一佛乗の流れ

白井成允先生

南無阿弥陀仏をとなうれば       この世の利益きはもなし
流転輪廻のつみきえて           定業中夭のぞこりぬ

親鸞聖人はその多難なる生涯の晩年において朗らかにこう歌いたもうた。それは南無阿弥陀仏に魅せられたる魂の歌である。そしてこの歌の意は今日も私共の生命を摂め導き、護り励ましてくださる。

今日、私共日本国民は、人類世界の荒れ狂う大洋の中に、自らの罪業を負うて流転している。

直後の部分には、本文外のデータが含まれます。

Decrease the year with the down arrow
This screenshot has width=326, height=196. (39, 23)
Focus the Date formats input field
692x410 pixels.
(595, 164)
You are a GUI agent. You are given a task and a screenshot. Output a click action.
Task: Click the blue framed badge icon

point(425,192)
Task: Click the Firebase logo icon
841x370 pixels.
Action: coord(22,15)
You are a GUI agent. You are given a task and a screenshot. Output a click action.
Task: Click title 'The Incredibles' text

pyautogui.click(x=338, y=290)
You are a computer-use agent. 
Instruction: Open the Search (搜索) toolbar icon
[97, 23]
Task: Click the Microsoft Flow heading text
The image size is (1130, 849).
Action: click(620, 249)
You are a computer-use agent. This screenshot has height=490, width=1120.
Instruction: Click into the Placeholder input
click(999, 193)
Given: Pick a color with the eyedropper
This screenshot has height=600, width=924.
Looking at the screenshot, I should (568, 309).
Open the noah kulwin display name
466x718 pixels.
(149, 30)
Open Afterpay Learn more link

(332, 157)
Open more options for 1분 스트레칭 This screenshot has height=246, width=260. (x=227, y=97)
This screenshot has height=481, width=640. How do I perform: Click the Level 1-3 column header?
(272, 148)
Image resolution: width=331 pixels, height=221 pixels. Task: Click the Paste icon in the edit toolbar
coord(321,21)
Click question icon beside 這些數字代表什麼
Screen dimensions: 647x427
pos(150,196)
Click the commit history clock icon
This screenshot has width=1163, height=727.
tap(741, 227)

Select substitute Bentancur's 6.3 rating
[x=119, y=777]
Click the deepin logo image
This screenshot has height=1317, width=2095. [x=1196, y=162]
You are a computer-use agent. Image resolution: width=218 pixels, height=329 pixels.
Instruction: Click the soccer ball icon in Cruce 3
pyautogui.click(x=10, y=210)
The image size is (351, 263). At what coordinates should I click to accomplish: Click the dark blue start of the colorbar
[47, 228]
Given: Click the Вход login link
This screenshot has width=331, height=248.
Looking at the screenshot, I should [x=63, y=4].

国際的にも国内的にも重畳(ちょうじょう)せる諸々の艱難に直面して、如何に歩むべきかをも知り得ない如くである。今にして真実に己れの生命の深みを顧みるのでなければ、日本国民の運命は、世界歴史の歩みの中に如何なる相を呈するであろうか、寒心に堪えないものがある。

もし世界歴史の中に日本国が独立の意義を有せず、アメリカまたはソヴエートの隷属国として存在を保つだけでよいならば、何もいうことはない。しかし私共は、日本国をその如き無意義な存在として見ることはできない。否、かえって日本国の存在の中に極めて重き厳しい世界歴史的意義を認め、全人類の理想の実現にとりて欠くべからざる貢献をなすべき使命を感ずる。この使命を充たすことこそ、日本国民が全人類に負える義務であると思う。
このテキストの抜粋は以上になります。